# Start of Source excerpt

Man that sucks. I hope you get a replacement.

If not you can try to glue it back together. I don't own the toy so I don't know the details (size, tolerances, etc.) but I broke the die cast hip bar on my VF-25F Renewal (don't ask) and I was able to fix it.

All I did was to pin the broken parts together. I drilled two holes in both pieces and glued a small metal pin between them. I think I used a two component epoxy based glue (not a liquid super glue). It stays together rather well because the area were it broke is really ruff (because of the die cast) so the glue can attach nicely. I'm still able to move the leg even if the hip joint is so stiff that it can hold wide stance poses with the super parts attached.

When I pose it I'm very careful and I remove the hip bar for transformation (not a perfect transformation toy anymore :( ). I would liked to put two metal pins inside the broken part so it is more resistant against shearing force but it was to small for that (you have the Bandai mold so you should know the size of the piece). Maybe the Yamato part is large enough.

# End of Source excerpt
# Start of Dataset entries

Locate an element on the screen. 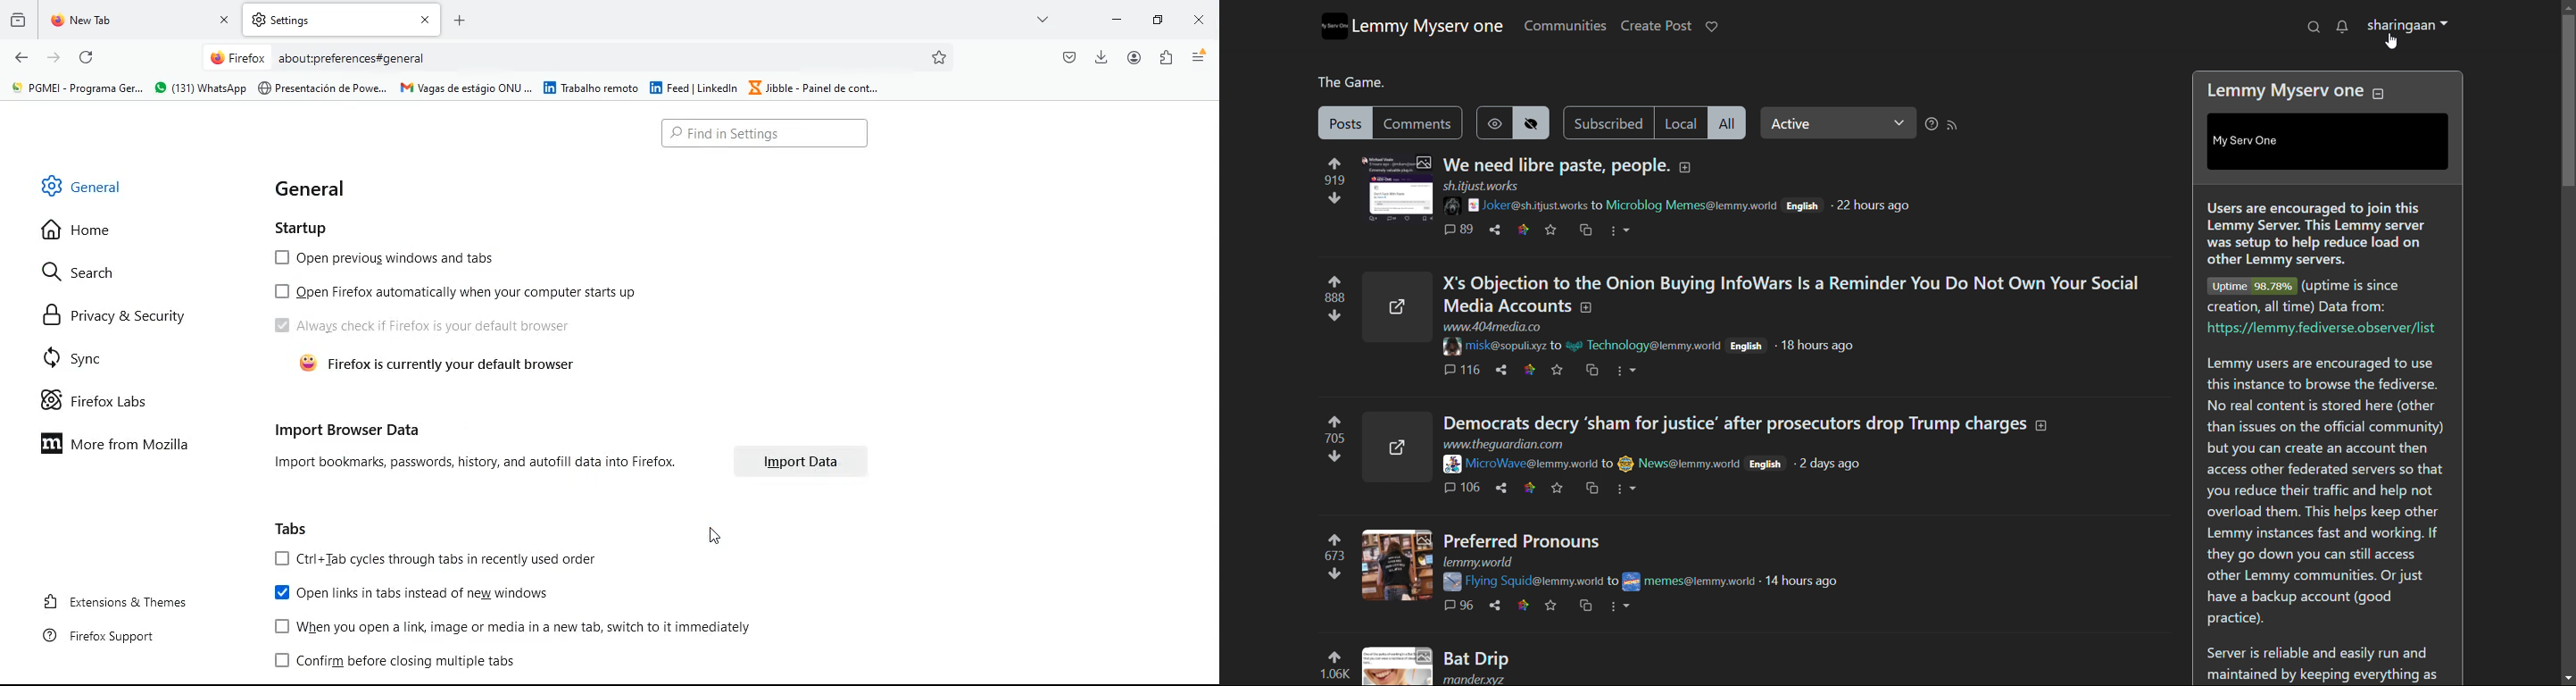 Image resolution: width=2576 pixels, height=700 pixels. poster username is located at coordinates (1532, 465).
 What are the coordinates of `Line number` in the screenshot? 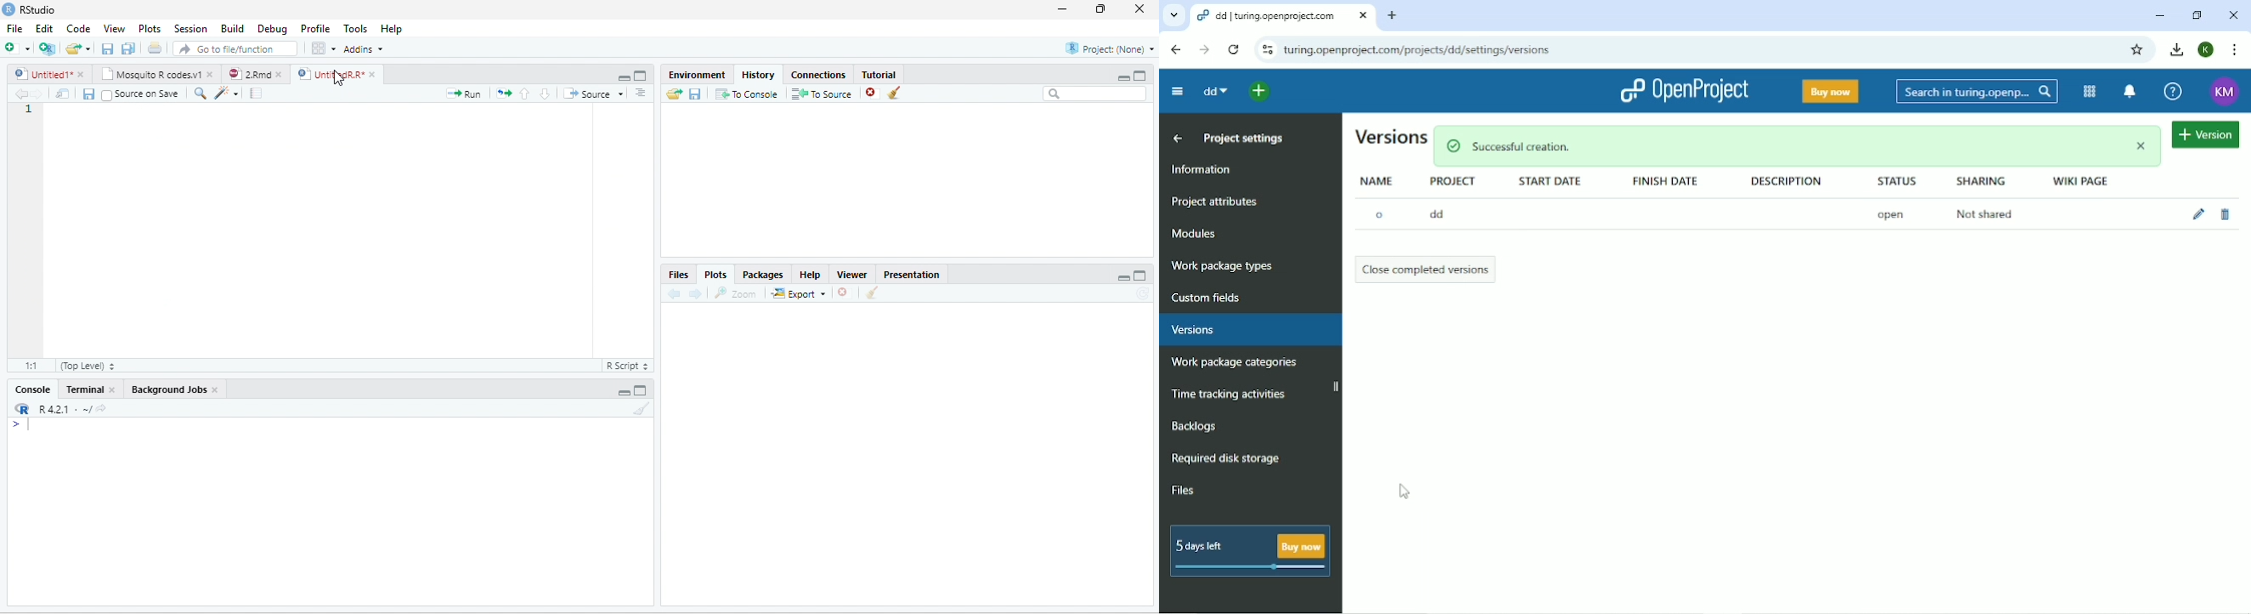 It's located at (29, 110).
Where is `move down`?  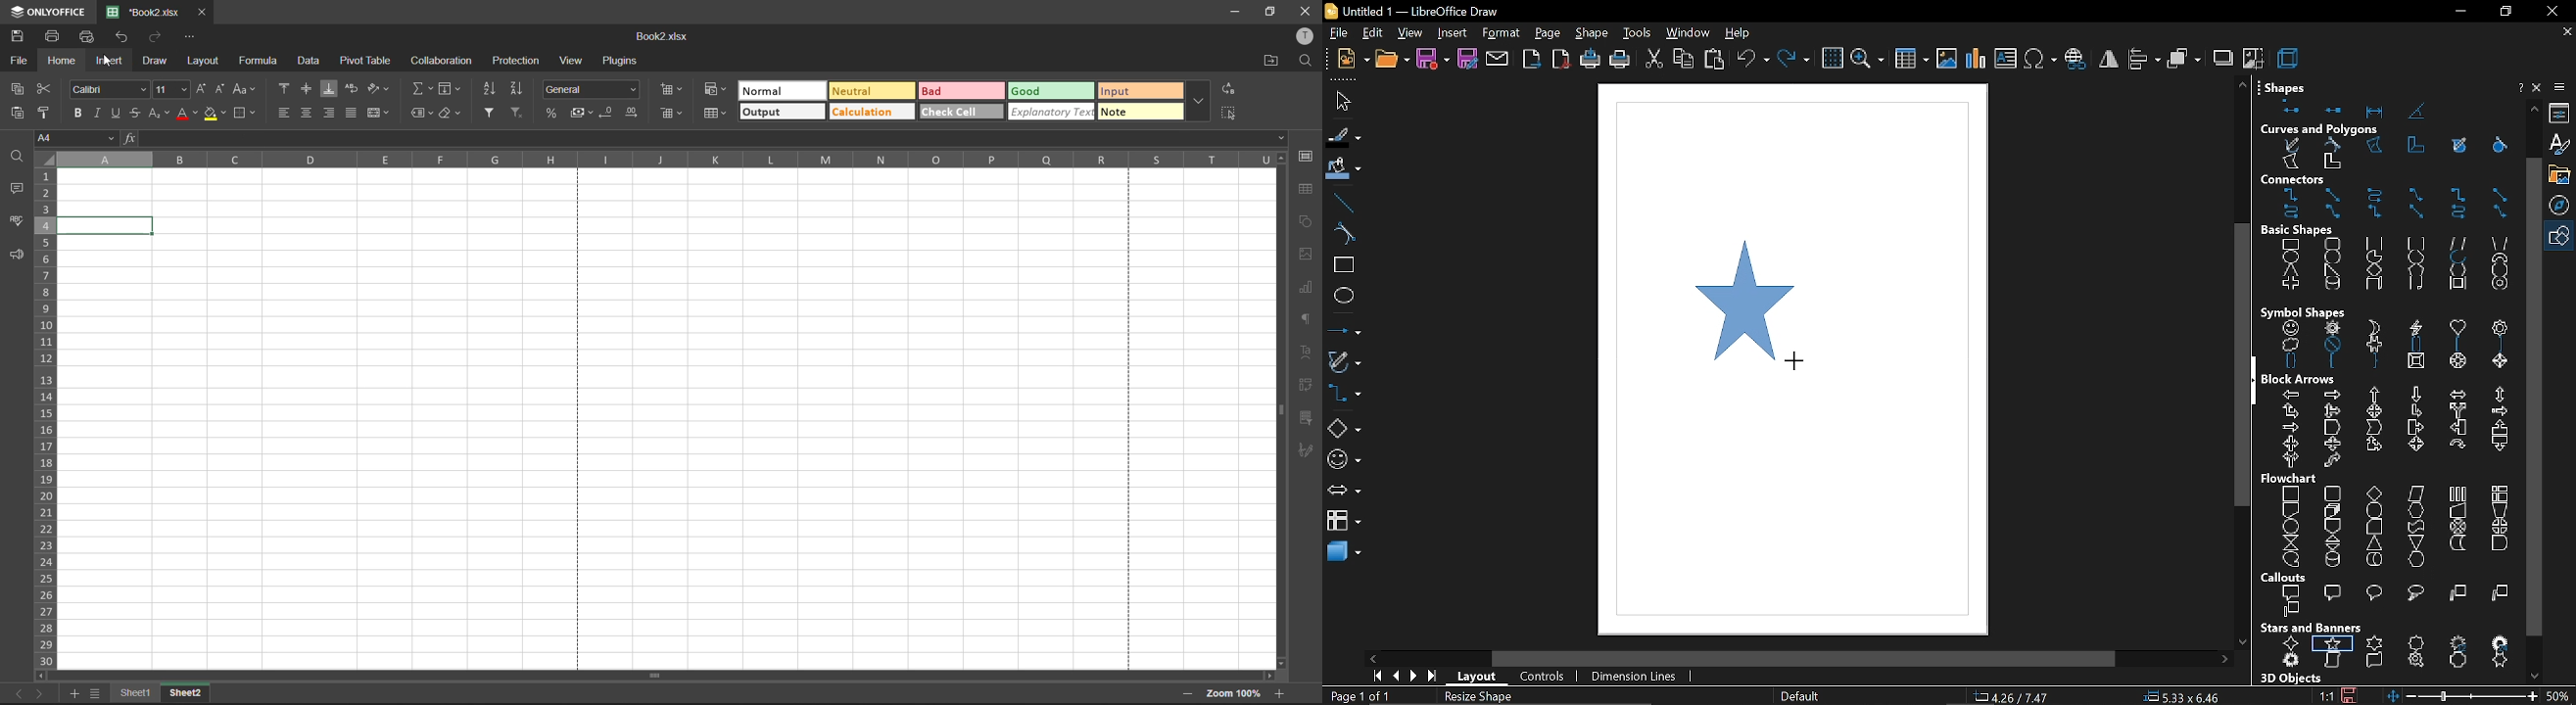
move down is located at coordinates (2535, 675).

# End of Dataset entries
# Start of Dataset entries

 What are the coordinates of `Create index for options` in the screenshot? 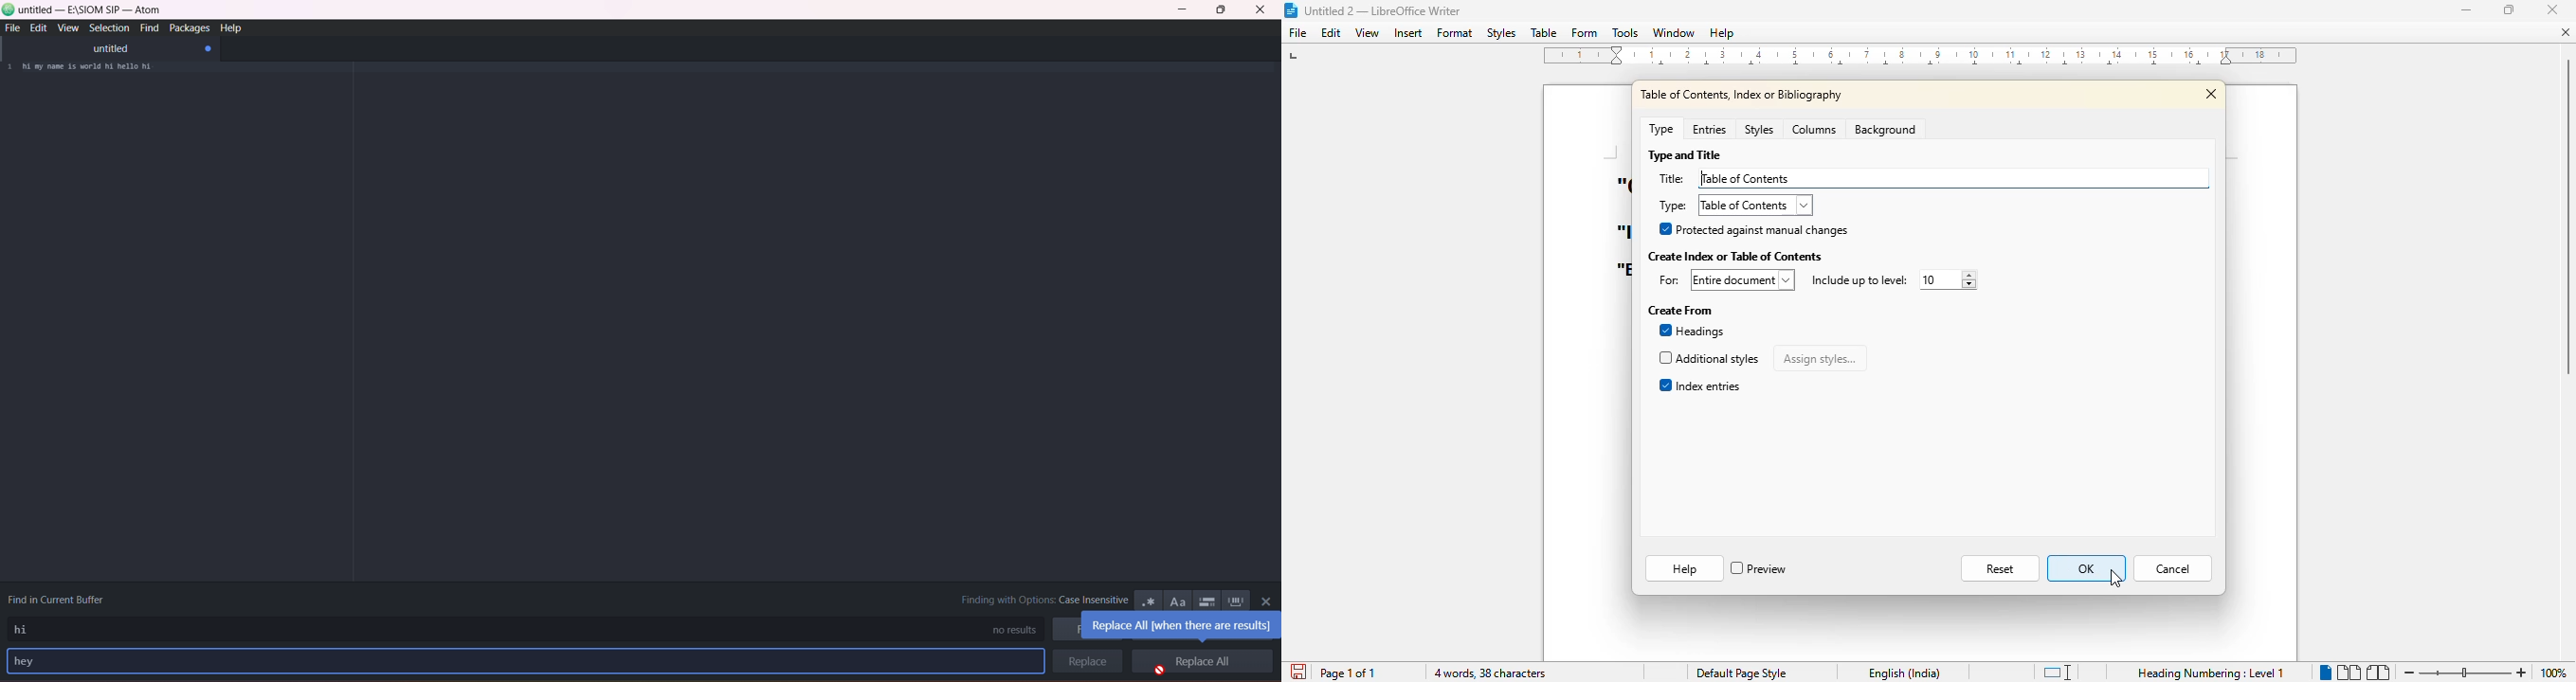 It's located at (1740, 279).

# End of Dataset entries

--- Given request ---
Continue the forum reply about pinning and gluing the broken die-cast hip bar, starting after its final sentence.

--- Result below ---
If the rest of the arm joints are loose enough and the construction allows for it maybe the arm is still movable afterwards. When I glued the part on my VF-25F I made sure that there is a bulge (?!?!? what I mean there is a glue bubble around the broken area) on the hip bar so it is more sturdy. If the tolerances inside the shoulder cavity are large enough it might even be possible to transform it.

If you try to glue it aware of the fact that shearing force is eventually killing the repair so be very (!!!) gentle with your movements.

As I said I don't own the toy but maybe the post was some help at least. Hope you get a replacement though.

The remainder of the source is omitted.